═════ Record extracts ═════

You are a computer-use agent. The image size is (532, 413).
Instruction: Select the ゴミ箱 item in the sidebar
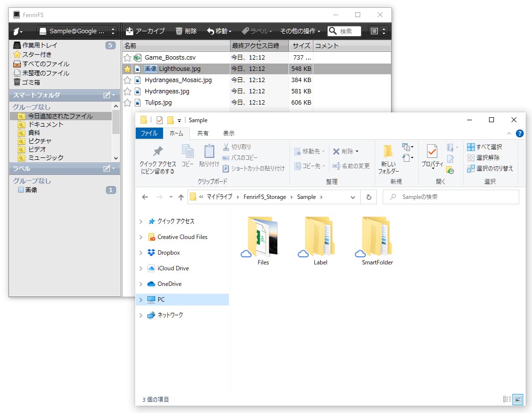coord(32,82)
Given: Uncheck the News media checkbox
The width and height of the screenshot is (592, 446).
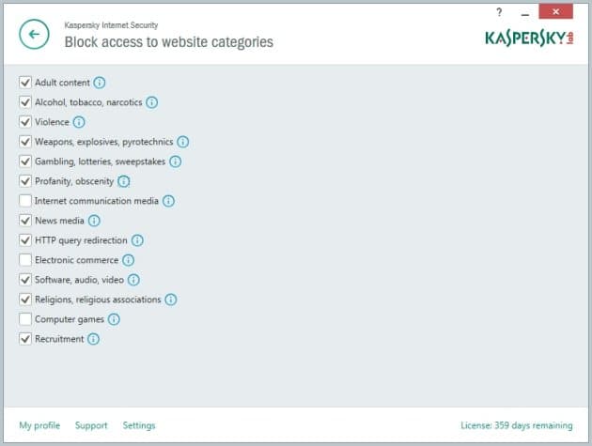Looking at the screenshot, I should pyautogui.click(x=25, y=220).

═════

* **Task item**
The records above, copied word for word without the pictures, are what should be output.

* **Output for this task**
You are a computer-use agent. The image size is (532, 413).
Instruction: Select the ゴミ箱 item in the sidebar
coord(32,82)
Given: Uncheck the News media checkbox
The width and height of the screenshot is (592, 446).
Looking at the screenshot, I should pyautogui.click(x=25, y=220).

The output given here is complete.